I figured that, much like the air-con syndrome, there must have been a good way to produce veges whthout the use of modern tech. as humans have been around much longer then such enhancers.
Incidentally, I was shocked to find out that many locals considered this an impossibility! Firstly I decided to burn nothing. If mulching was the Eureka discovery of plant cultivation, it was good enough for me.
So I cut my grasses and creepers and just left them where they fell, or chucked them on a pile of unsalted, unwanted, natural products, including kitchen waste, wood shavings, brown leaves and paper.
This mass grave of soon to be insect fecal matter provided new soil within about 6 months and the continuous process of adding to the top whilst taking from the bottom meant I had a consistant production line, and being made from the most local of ingredients, I was sure it would work well in the climatic conditions.
But soil being the engine, it needed some fuel, and my pure vegetable compost was not broken down yet, so I planted beans and peanuts. Apart from being almost perfectly nutritionally balanced food, they also add nitrogen to the soil as they grow. Then by harvest time, the compost would be ready and I could grow whatever the season allowed.
The beans and peanuts were juicy and delicious, and due to the health of the soil, untouched by bugs and insects, who had easier targets in my nearby compost heaps and buckets. Insects generally prefer dead or dying targets.
In as many places as possible, I also set up washing lines, from which birds could drop their mini nitrogen bombs (incidentally, the whole mess of a food prod. system we have now is a hangover from leftover bomb fuels being used as fertiliser).
This I felt, made a complete eco system. Even the Tanuki currently redesigning my vege. beds on a nightly basis has it's plus points. I've never had such well tilled soil.
When the compost was ready it absolutely reeked. Like cow dung with a citrus twang.
I didn't want to buy seeds though, so just flung a few old veges around, such as pumpkins, peppers, tomatoes potatoes and tsuru murasaki, and let them germinate and compete in the bed of foul smelling home made soil. To my surprise, it worked, and ever since then I've followed such patterns and the once gravelly patch at the back of my house provides joy and flavour in equal measures. Not to mention saving on ingredients for the cafe.
If you don't have a garden, why not try just burying all your unsalted vege waste in a planter. It works yo.
-Paul Bengston
My father would open the window when it was muck spreading season and bellow “Aaahh, The smell of the country”, and my mother would encourage me to take long walks, go fishing and always point out the cute furry lamb that had been marked as next up for the chopping block.

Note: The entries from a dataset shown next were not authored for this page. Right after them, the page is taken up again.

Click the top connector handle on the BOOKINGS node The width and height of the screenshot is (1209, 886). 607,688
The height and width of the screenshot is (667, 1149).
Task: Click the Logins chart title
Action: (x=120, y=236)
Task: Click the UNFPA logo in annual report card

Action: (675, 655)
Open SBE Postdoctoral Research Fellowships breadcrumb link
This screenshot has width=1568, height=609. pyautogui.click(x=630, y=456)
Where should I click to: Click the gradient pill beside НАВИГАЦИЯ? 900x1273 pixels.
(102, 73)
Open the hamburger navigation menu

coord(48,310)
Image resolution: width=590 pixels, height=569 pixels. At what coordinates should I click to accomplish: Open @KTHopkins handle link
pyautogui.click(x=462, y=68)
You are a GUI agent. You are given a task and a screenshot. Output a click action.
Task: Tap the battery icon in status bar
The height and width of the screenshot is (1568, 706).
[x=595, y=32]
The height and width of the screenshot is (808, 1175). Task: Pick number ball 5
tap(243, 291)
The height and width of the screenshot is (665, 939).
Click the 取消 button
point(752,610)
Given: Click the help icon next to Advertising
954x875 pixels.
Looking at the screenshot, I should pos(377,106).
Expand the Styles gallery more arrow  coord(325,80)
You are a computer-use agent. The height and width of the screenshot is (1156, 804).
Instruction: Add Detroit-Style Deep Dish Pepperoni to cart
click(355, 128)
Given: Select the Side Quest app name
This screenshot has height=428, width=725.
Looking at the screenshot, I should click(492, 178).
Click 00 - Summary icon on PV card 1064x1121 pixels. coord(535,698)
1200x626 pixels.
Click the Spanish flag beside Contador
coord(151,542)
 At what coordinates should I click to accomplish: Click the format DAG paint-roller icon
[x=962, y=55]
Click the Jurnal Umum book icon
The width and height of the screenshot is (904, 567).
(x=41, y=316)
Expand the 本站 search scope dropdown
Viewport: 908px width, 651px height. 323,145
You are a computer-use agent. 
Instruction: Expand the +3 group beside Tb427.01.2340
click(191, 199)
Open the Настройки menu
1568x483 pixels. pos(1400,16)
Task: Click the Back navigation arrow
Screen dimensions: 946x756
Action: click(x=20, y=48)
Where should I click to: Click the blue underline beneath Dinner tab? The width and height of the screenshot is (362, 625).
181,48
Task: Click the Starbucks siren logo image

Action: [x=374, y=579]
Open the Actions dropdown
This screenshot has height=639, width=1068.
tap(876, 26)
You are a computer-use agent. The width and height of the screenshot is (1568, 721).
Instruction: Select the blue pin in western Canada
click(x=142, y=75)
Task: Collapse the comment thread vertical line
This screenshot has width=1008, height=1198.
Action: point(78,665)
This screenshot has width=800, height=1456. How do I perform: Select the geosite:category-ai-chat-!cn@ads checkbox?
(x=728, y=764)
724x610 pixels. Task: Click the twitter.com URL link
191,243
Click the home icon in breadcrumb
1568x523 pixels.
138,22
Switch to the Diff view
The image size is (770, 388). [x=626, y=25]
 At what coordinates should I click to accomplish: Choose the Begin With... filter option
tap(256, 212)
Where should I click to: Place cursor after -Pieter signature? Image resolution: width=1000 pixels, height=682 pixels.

Such frankness lead to a 6 year abstainance from meat at an early juncture. Now renounced. However, reaching adulthood and moving to the grey and smoggy city of Stoke, I got somewhat lost and sucked in by modern life.
Coming to Japan 10 years ago helped to cure that. Just the inavoidability of nature here was enough to rekindle my curiosity for the cycle of life and it's many forms.
Not until I moved in to the countryside about 5 years ago though, and following a chance meeting with a man who recommended Michael Pollan's ‘The Omnivore's Dilemma' did I endeavour to add to the bio-mass.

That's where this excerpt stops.